### Page:
********

# What is the derivative of the following funct ion? (1) y=4sin^-1(3×) (2) y=ln(5×+sin^-1(×) (3) y=3cos(sin^-1(2×+3))

Mar 3, 2018

$\left(1\right)$ is $\frac{4}{\sqrt{1 - {x}^{2}}}$

$\left(2\right)$ is $\frac{5 \sqrt{1 - {x}^{2}} + 1}{\left(5 x + {\sin}^{-} 1 \left(x\right)\right) \sqrt{1 - {x}^{2}}}$

$\left(3\right)$ is $- \frac{12 x + 18}{i \sqrt{4 {x}^{2} - 12 x - 10}}$

#### Explanation:

$\left(1\right)$:

$\frac{d}{\mathrm{dx}} \left(4 {\sin}^{-} 1 \left(x\right)\right)$

$4 \cdot \frac{d}{\mathrm{dx}} {\sin}^{-} 1 \left(x\right)$

$4 \cdot \frac{1}{\sqrt{1 - {x}^{2}}}$

$\frac{4}{\sqrt{1 - {x}^{2}}}$

$\left(2\right)$:

$\frac{d}{\mathrm{dx}} \left(\ln \left(5 x + {\sin}^{-} 1 \left(x\right)\right)\right)$

According to the chain rule, $\frac{\mathrm{df}}{\mathrm{dx}} = \frac{\mathrm{df}}{\mathrm{du}} \cdot \frac{\mathrm{du}}{\mathrm{dx}}$, where $u$ is a function within $f$.

********

### Data provided:
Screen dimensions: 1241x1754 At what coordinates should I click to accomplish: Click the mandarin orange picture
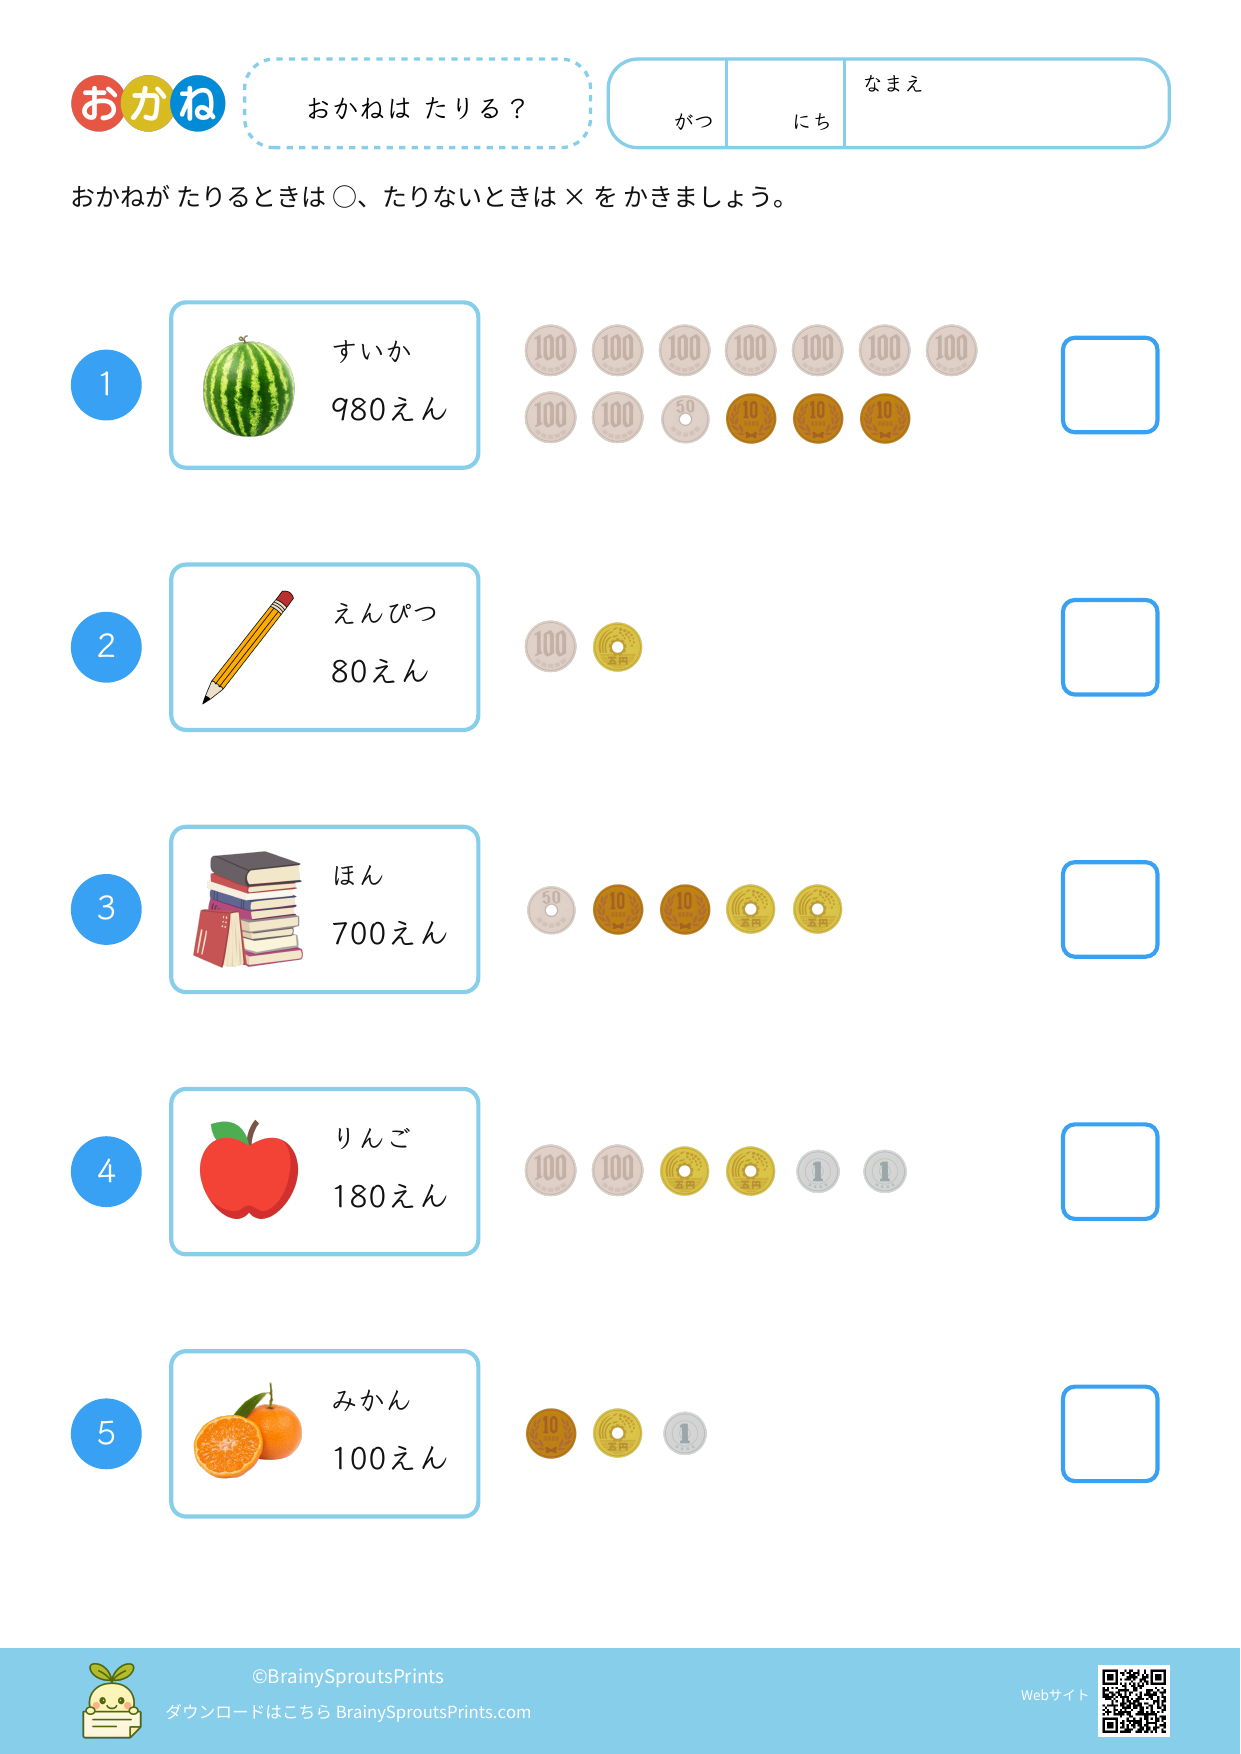coord(248,1433)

********

### Brief:
Can you return, character for character, the stretch of the derivatives page above that runs from "According to the" up to and including "function within $f$."?

### Task answer:
According to the chain rule, $\frac{\mathrm{df}}{\mathrm{dx}} = \frac{\mathrm{df}}{\mathrm{du}} \cdot \frac{\mathrm{du}}{\mathrm{dx}}$, where $u$ is a function within $f$.